The National Council for Occupational Safety and Health (COSH) releases an annual report of its “dirty dozen” employers. This list is comprised of the worst-ranked U.S. employers based on factors that compromise the health and safety of workers and the community at large. In addition to the worst 12 employers, this year COSH also called out four more employers in their Dishonorable Mention list.

With the current pandemic at the forefront of many people’s minds, this year’s ranking focuses mainly on employers of essential workers. These employers’ restrictive policies and lack of protective action have demonstrated a disregard for worker health – and have led to unnecessary infections and deaths for many workers.

Here are some of the main categories of worst-ranked employers:

Grocery

  • Trader Joe’s: With confirmed COVID-19 exposures and one virus-related employee death, the grocery chain has remained open.
  • Amazon: Hundreds of workers have been injured due to the fast-paced demands for next-day delivery.
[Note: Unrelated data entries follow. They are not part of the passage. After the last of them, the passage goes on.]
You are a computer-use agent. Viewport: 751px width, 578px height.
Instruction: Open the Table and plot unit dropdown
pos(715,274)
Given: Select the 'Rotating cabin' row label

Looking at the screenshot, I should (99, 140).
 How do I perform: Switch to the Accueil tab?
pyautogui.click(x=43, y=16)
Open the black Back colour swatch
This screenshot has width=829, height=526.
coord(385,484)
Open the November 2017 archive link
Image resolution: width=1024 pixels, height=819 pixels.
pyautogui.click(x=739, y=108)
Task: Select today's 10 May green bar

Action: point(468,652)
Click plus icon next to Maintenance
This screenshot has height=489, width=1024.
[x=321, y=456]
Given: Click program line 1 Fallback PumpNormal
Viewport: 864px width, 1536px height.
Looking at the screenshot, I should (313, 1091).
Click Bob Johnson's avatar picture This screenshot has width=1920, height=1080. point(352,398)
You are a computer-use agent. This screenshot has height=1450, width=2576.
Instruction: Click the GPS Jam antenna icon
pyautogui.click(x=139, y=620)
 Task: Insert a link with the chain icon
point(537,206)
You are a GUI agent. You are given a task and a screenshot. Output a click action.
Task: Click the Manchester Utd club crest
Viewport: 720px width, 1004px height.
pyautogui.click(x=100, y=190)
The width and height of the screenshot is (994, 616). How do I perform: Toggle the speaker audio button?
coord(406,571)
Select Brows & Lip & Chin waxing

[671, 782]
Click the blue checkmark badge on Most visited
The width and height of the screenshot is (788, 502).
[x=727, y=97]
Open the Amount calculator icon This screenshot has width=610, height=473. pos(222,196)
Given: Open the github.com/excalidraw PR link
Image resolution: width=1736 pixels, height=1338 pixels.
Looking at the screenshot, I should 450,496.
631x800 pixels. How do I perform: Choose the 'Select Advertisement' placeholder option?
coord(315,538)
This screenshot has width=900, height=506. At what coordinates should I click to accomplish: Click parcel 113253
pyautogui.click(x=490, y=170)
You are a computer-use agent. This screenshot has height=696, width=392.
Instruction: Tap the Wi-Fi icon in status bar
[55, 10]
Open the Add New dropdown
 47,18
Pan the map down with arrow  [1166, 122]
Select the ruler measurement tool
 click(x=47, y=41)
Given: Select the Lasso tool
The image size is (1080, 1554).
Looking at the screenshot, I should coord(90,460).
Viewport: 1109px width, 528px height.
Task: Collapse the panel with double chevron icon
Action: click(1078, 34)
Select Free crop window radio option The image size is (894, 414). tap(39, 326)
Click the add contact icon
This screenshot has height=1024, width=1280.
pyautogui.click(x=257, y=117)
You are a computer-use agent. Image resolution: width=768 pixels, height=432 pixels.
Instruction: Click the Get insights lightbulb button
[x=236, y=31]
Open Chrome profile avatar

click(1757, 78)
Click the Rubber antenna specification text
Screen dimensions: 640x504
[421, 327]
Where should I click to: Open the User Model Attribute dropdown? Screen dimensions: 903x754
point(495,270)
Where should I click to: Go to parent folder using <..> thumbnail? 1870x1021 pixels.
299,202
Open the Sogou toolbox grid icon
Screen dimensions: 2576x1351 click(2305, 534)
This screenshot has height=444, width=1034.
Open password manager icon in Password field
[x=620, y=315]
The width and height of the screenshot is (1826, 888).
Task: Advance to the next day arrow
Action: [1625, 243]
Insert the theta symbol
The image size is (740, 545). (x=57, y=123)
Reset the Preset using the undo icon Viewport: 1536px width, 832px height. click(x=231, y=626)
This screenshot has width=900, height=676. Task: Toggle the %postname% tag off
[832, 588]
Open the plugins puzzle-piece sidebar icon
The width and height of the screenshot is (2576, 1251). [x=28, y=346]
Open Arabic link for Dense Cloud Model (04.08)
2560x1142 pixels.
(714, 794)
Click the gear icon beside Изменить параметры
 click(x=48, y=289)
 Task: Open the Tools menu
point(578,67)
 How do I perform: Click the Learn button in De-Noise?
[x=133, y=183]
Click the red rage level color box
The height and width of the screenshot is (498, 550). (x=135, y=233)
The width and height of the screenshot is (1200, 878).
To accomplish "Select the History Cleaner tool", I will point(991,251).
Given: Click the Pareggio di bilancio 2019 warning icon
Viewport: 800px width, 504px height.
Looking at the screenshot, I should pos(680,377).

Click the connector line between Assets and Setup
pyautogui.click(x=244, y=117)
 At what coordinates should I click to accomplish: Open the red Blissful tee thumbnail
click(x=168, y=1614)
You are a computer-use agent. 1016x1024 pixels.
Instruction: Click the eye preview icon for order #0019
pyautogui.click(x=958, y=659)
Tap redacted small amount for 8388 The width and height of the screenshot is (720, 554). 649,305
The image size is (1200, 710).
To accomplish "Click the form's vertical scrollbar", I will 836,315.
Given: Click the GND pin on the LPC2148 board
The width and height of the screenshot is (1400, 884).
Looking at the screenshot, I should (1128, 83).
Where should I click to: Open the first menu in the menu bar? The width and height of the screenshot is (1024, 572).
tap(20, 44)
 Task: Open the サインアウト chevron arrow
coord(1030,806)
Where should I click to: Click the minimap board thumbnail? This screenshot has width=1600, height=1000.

In addition, there are currently confirmed infections in more than 130 of their warehouses.

Health care

  • American Hospital Association (AHA): COSH rebuked the AHA for actively fighting against healthcare worker protections from the virus.
  • Montefiore Hospital: The Bronx-based campus of this hospital has faced harsh criticism from nurses who claim the hospital has been ineffective at protecting patients and staff from the spread of the virus.

Restaurants

  • National Restaurant Association: This organization has been lobbying against paid sick leave for workers for years – including during the pandemic.
  • Chipotle: While many fast food chains have remained open during the healthcare crisis, Chipotle has been disregarding local laws – and their own policies – regarding paid sick leave.

Meat and seafood production

  • COSH cited four poultry, meat and seafood processing plants in its report: Fieldale Farms, Sea Watch International, Smithfield Foods and Tyson Foods. Inadequate workplace safety resulted in preventable injuries and deaths before the pandemic. During the pandemic, such industries have also been hot spots for outbreaks. These companies’ poor responses have led to unnecessary infections and deaths.

Workplace safety breaches are unfortunately common – but that does not mean they are acceptable. No worker should ever feel that their employer is jeopardizing their health. Every employer has a legal obligation to do everything they can to create a safe workplace for their employees.